La mosaïque, œuvre éphémère (2014 – 2021) de l’artiste « Anonyme » se voulait sortir des sentiers battus et s’inscrivait dans la tradition du Land Art. Créer un espace d’illusion par des reflets naturels, embellir la nature que l’homme ne cesse d’abandonner et de détruire mais aussi draper ce monstre géant et cynique d’une nouvelle peau généreuse d’humanité. Désormais, dépouillé de ses bouts de miroirs, ce fantôme de la seconde guerre mondiale commence aujourd’hui à s’habiller d’une nouvelle cape de graffitis et de fresques fugaces.

Le cordon dunaire de la côte d’Opale s’érode de jour en jour, entaillé par l’action des fortes houles et des marées de vives-eaux.
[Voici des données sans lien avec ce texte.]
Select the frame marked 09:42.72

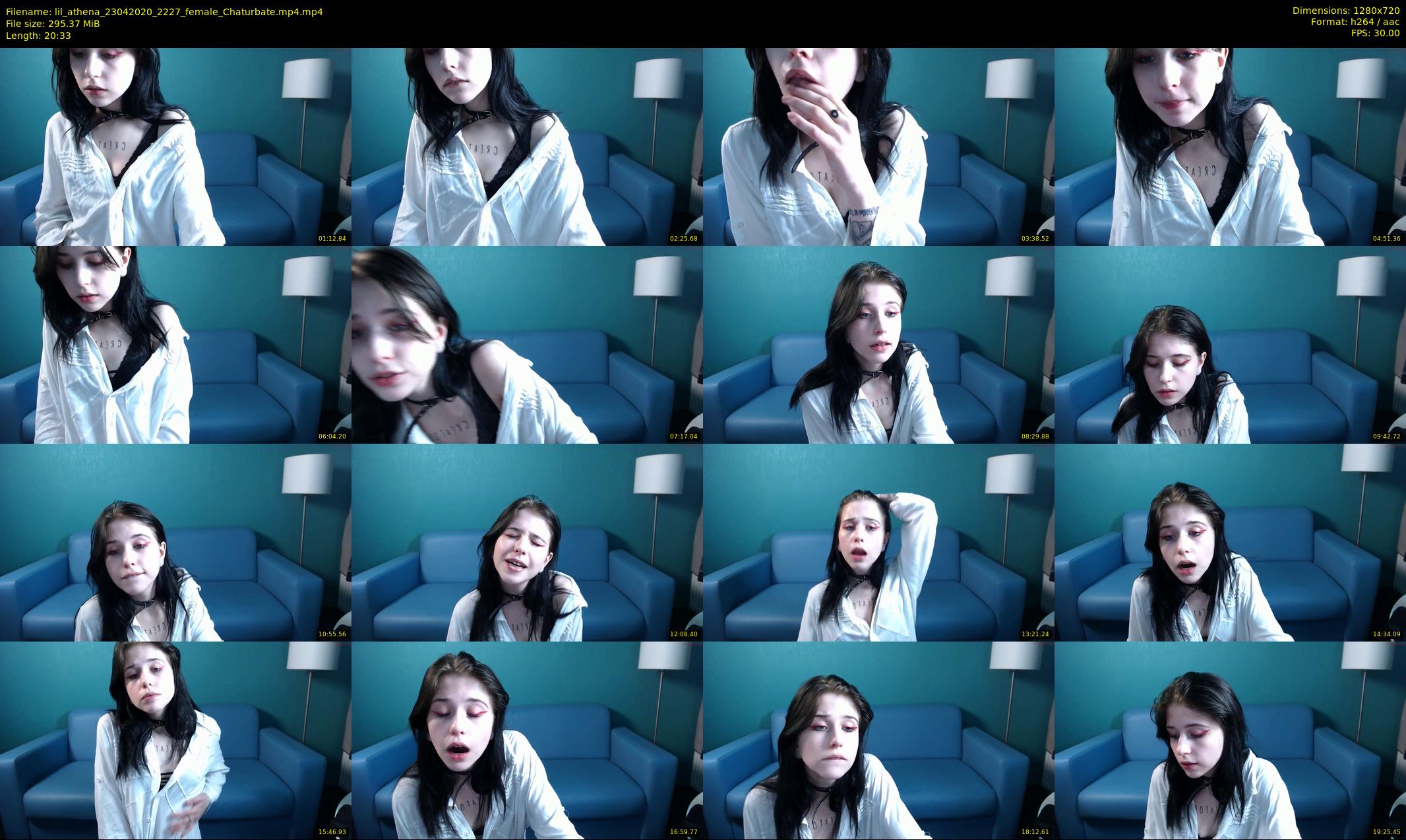click(1230, 344)
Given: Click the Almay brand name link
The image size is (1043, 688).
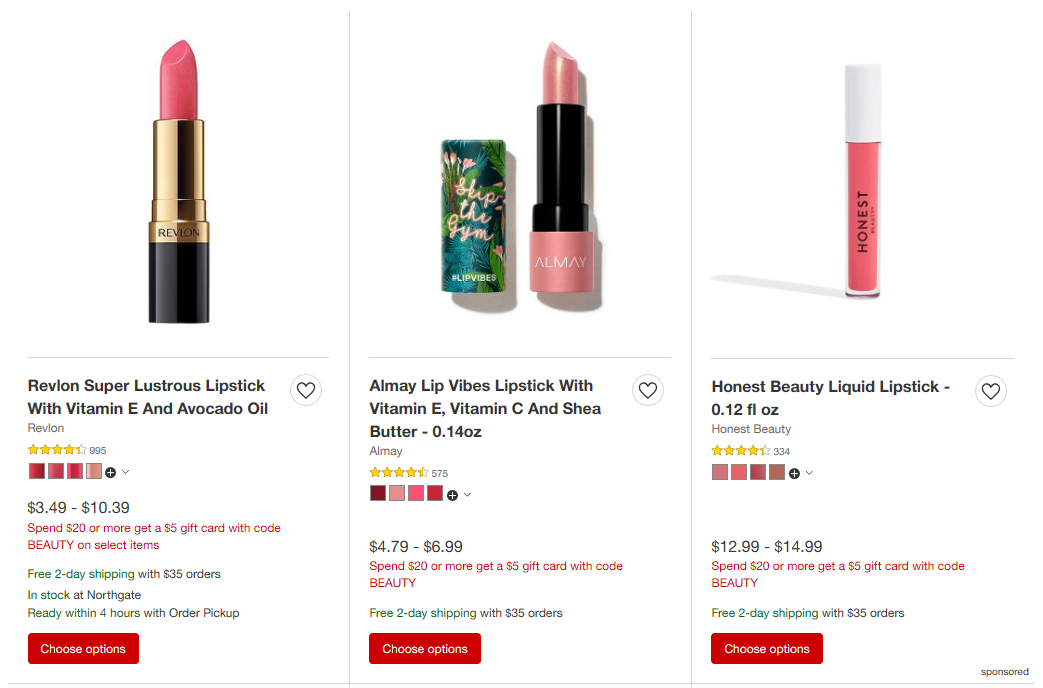Looking at the screenshot, I should tap(386, 451).
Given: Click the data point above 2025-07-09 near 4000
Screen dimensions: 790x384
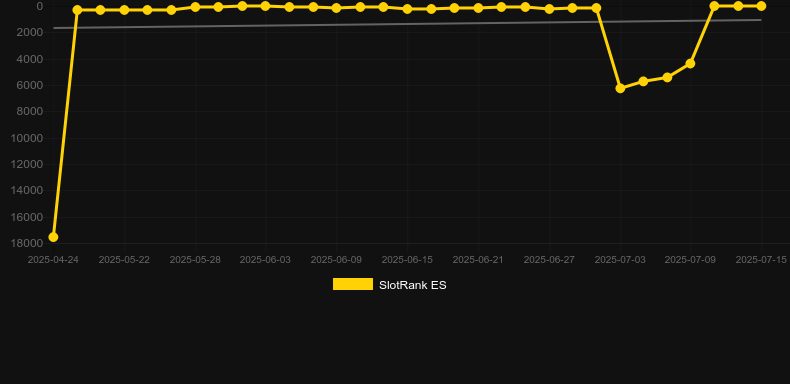Looking at the screenshot, I should coord(690,63).
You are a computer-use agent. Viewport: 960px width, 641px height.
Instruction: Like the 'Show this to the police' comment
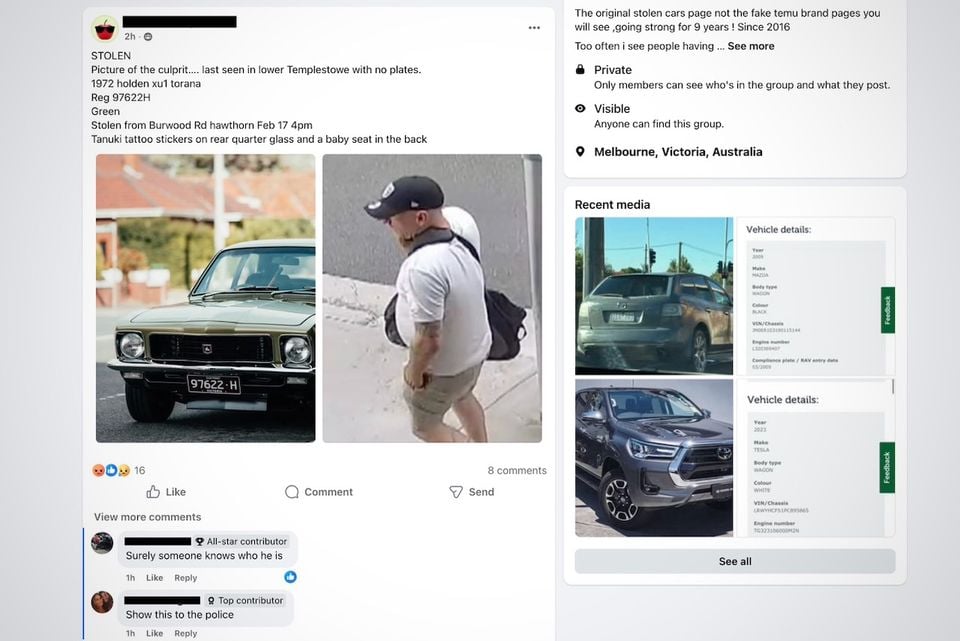coord(154,633)
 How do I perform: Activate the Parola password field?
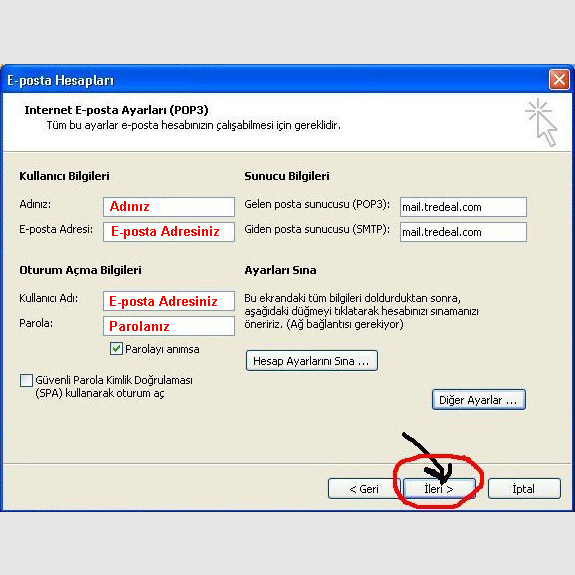169,326
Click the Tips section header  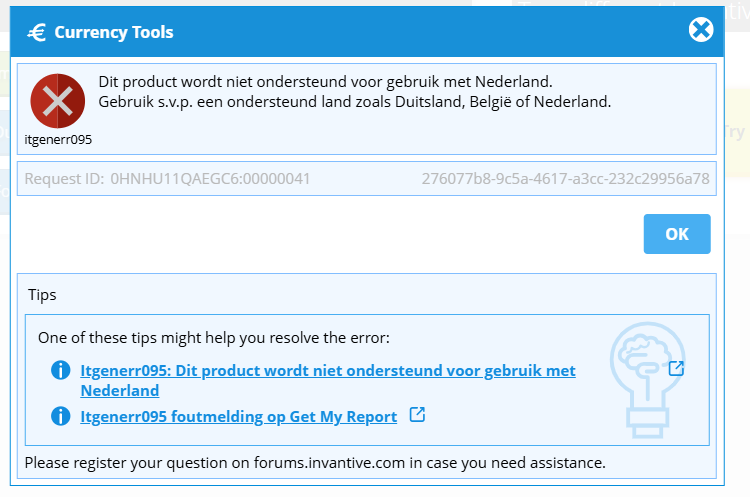point(42,295)
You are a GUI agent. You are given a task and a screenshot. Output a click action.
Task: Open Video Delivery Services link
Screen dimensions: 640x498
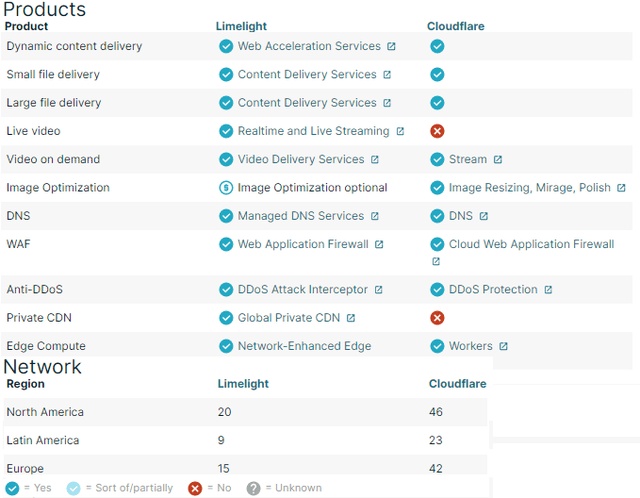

Entourés d’une flopée d’autres, les blockhaus aujourd’hui, plus ou moins bringuebalants, balayés par les pluies, les vents, les tempêtes successives, au cœur des marées plus ou moins violentes glissent, s’éventrent, se détruisent laissant un paysage désolé, une plage jonchée de décombres, vestiges d’un lourd passé d’amertume et d’une époque apocalyptique d’atroces noirceurs, de pertes humaines incalculables, de crimes insensés et de multiples blessures.
Cette atmosphère étrange ne décourage nullement les promeneurs curieux de nouvelles créations Beach Art, une liberté doublée d’un plaisir non dissimulé pour les graffeurs amateurs ou artistes, porteurs d’un art à l’image de la vie... jamais figée, toujours en perpétuel mouvement. Un monde obscur, écorché vif, vulnérable face à ce point de lumière, sensation inouïe de la voûte précieuse de notre humanité !

C’est ainsi que, dans leur mue saisonnière, les blockhaus se camouflent sans cesse par détournements éphémères et inspirations pittoresques. Au fil de l’art pictural, la peinture reprend ses droits. Sans arrêt sur le fil, la poésie, âme solitaire.
De la côte d’Opale jusqu’à la côte d’Argent, périple sous la plume raffinée d’Edmey chuchotée au Vent.